2018 Harrington Prize Recipient
Helen H. Hobbs, M.D., is an Investigator of the Howard Hughes Medical Institute and a Professor of Internal Medicine and Molecular Genetics at the University of Texas Southwestern Medical Center.
Dr. Hobbs graduated from Case Western Reserve University School of Medicine in 1979. After completing an internship in internal medicine at Columbia-Presbyterian Medical Center, she moved to Dallas, Texas where she finished her clinical training and served as chief resident in internal medicine at Parkland Memorial Hospital. She worked as a postdoctoral fellow in the laboratory of Drs. Michael Brown and Joseph Goldstein. Through her work researching lipoproteins in the Brown and Goldstein lab, Dr. Hobbs developed a passion for genetics.

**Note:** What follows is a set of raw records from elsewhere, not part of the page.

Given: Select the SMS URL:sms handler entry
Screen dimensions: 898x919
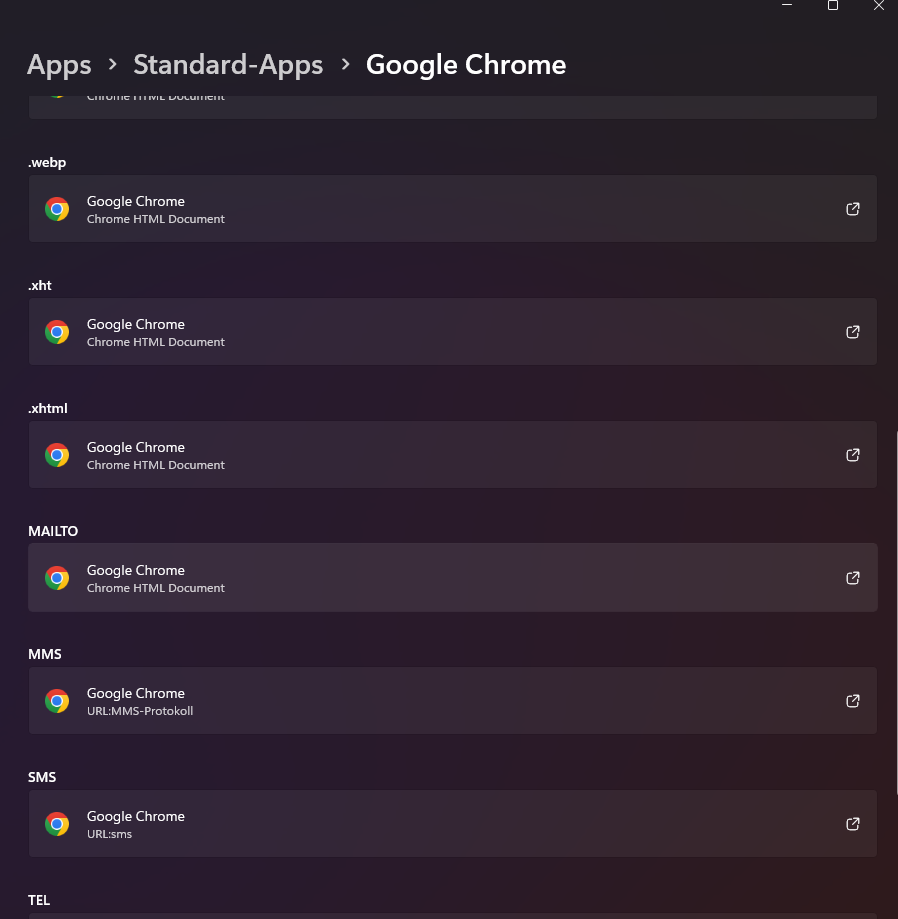Looking at the screenshot, I should point(452,824).
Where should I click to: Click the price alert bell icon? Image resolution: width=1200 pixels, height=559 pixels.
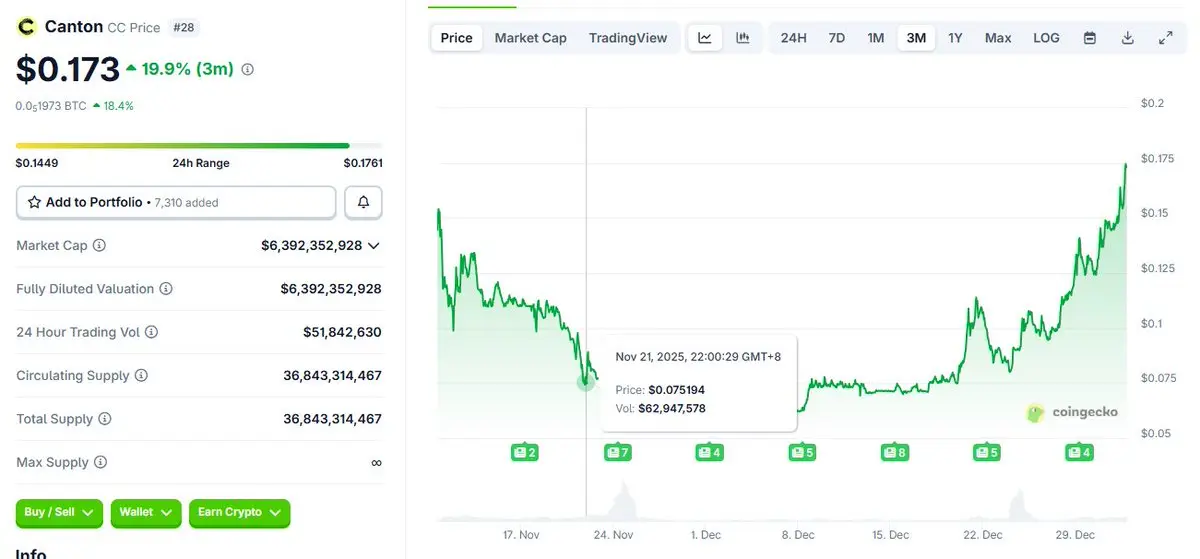pyautogui.click(x=363, y=202)
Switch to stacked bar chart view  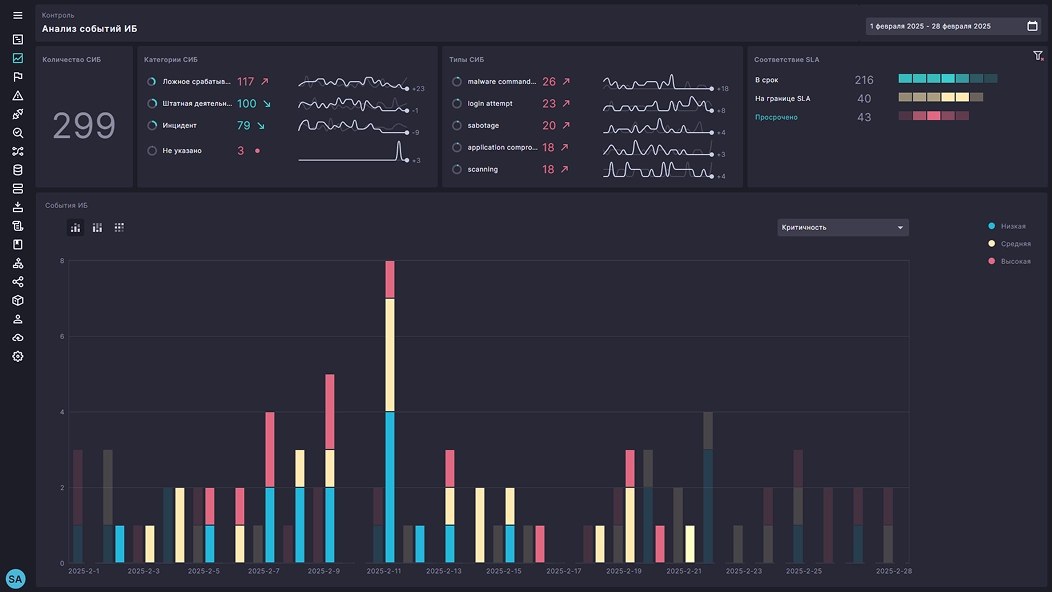[75, 228]
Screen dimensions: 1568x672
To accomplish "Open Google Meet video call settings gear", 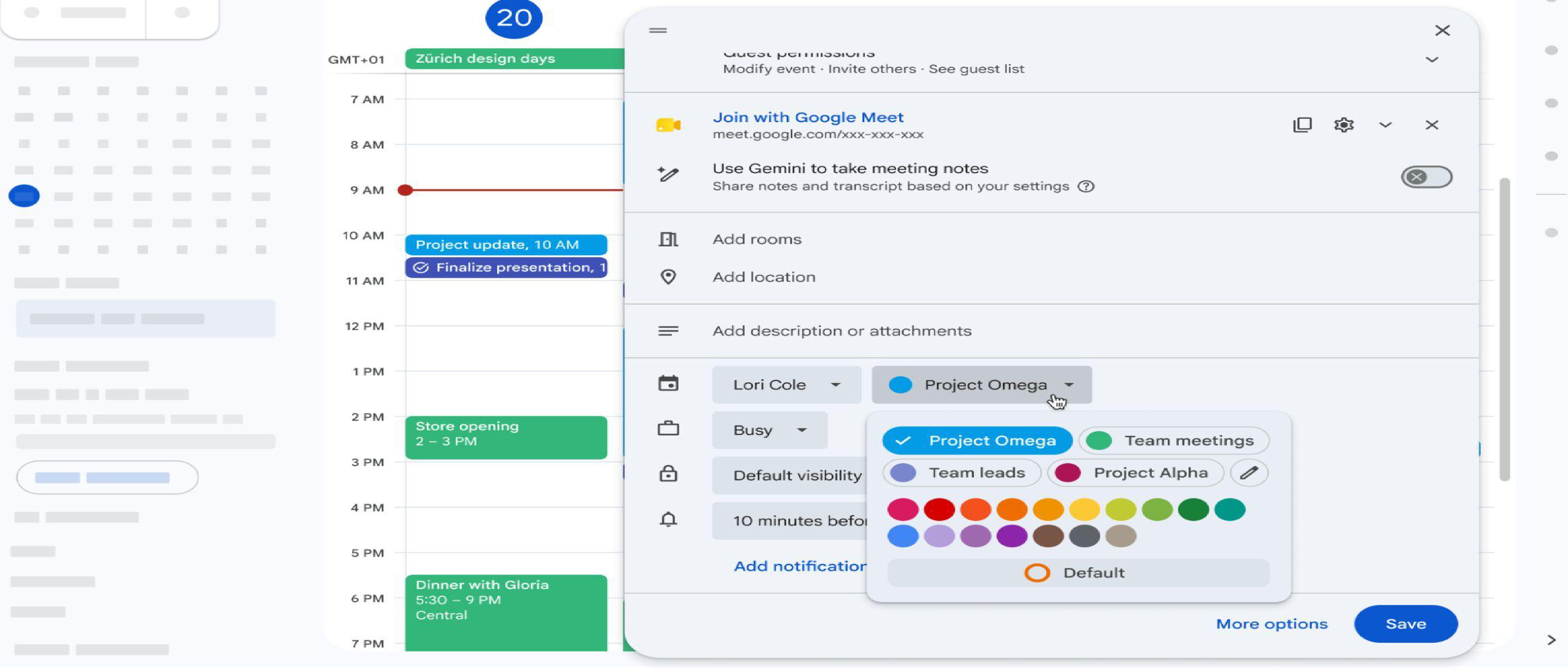I will (x=1343, y=125).
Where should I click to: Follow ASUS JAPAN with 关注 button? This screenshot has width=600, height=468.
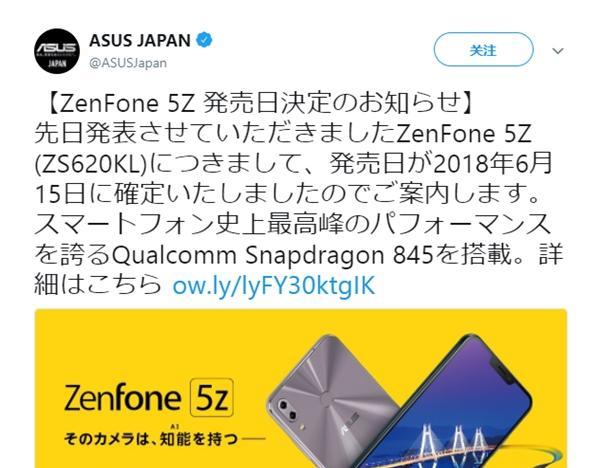pos(483,50)
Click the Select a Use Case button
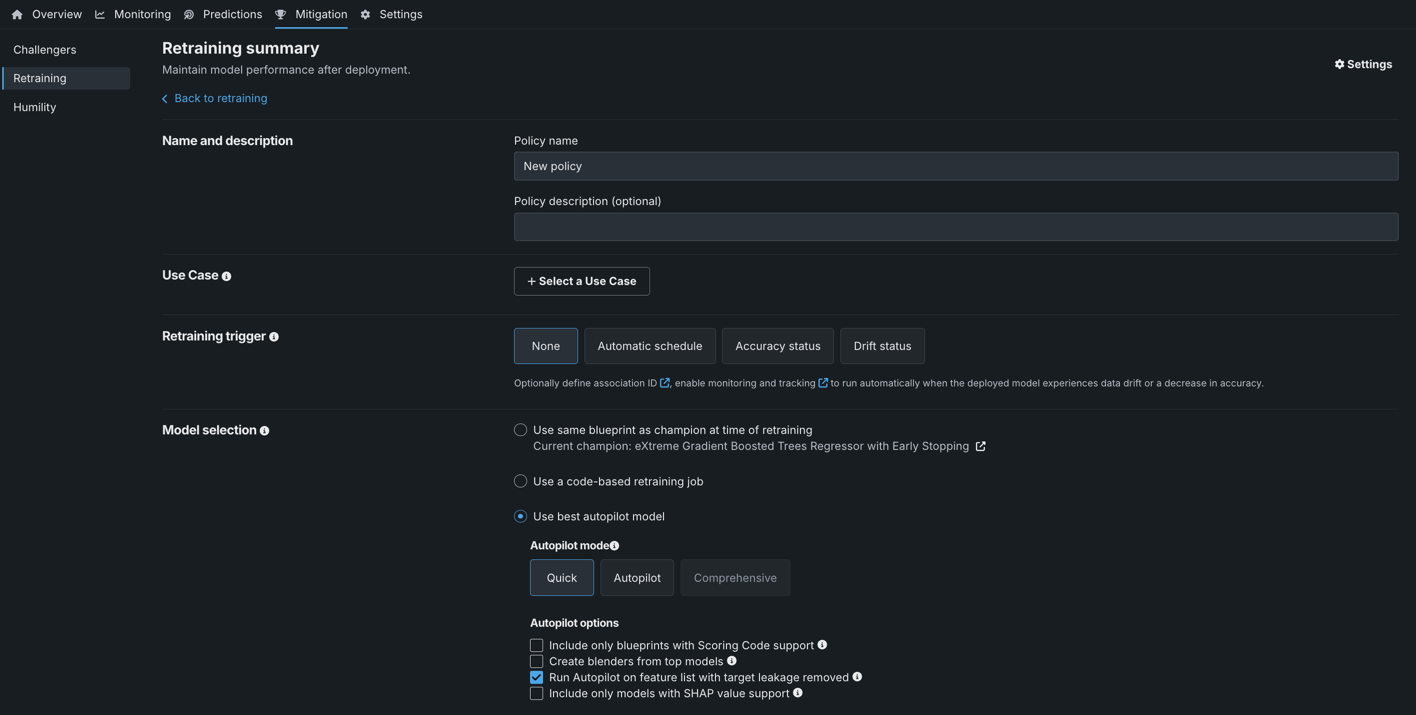Viewport: 1416px width, 715px height. tap(582, 282)
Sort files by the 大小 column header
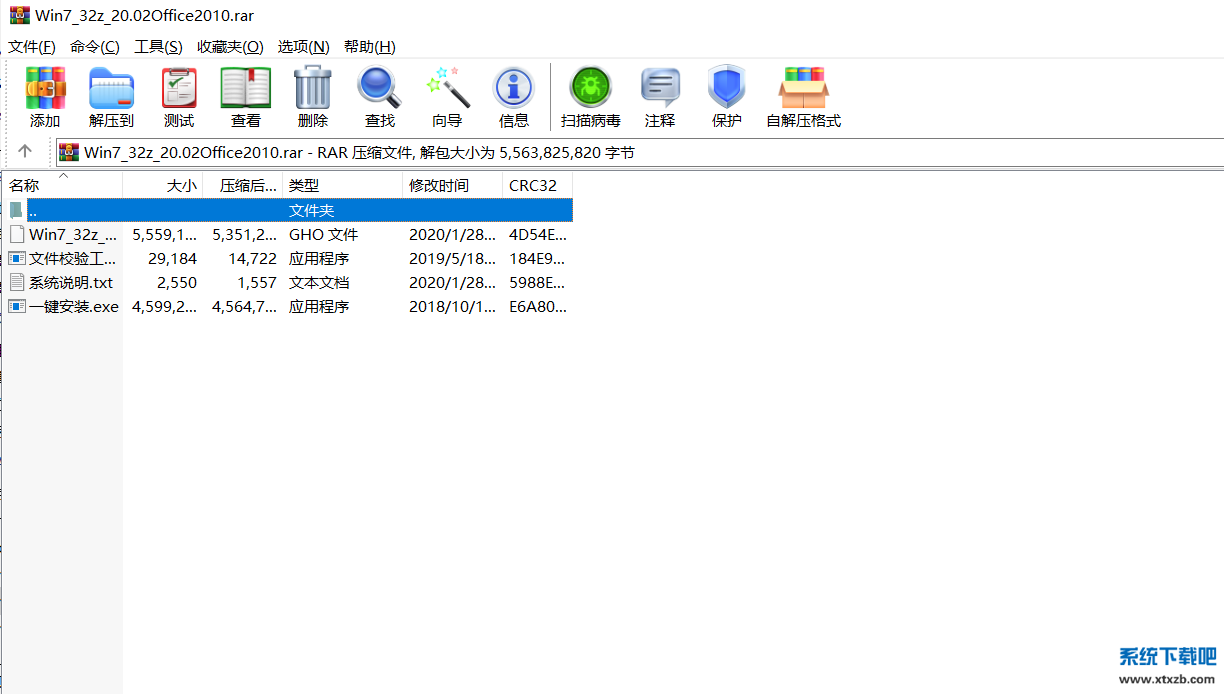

Dr. Hobbs joined the faculty at UT Southwestern in 1987. She co-founded the Dallas Heart Study, a multi-ethnic, population-based study that gathered genetic information and physical characteristics on several thousand individuals. This fruitful data set has served as the foundation for most of the work she and lab partner Dr. Jonathan Cohen have done on the genetic underpinnings of metabolic and heart diseases. Her discovery that individuals with mutations in the PCSK9 gene not only have low blood cholesterol levels but also are protected from heart disease led to the rapid development of new therapies to lower plasma cholesterol levels. Her work is also noteworthy for her focus on rare mutations rather than common alleles, an approach that has since become standard methodology among genetic researchers.
An Investigator of the Howard Hughes Medical Institute, Dr. Hobbs has received numerous awards including the 2015 Breakthrough Prize in Life Sciences, the 2015 Pearl Meister Greengard Prize, the 2016 Passano Award.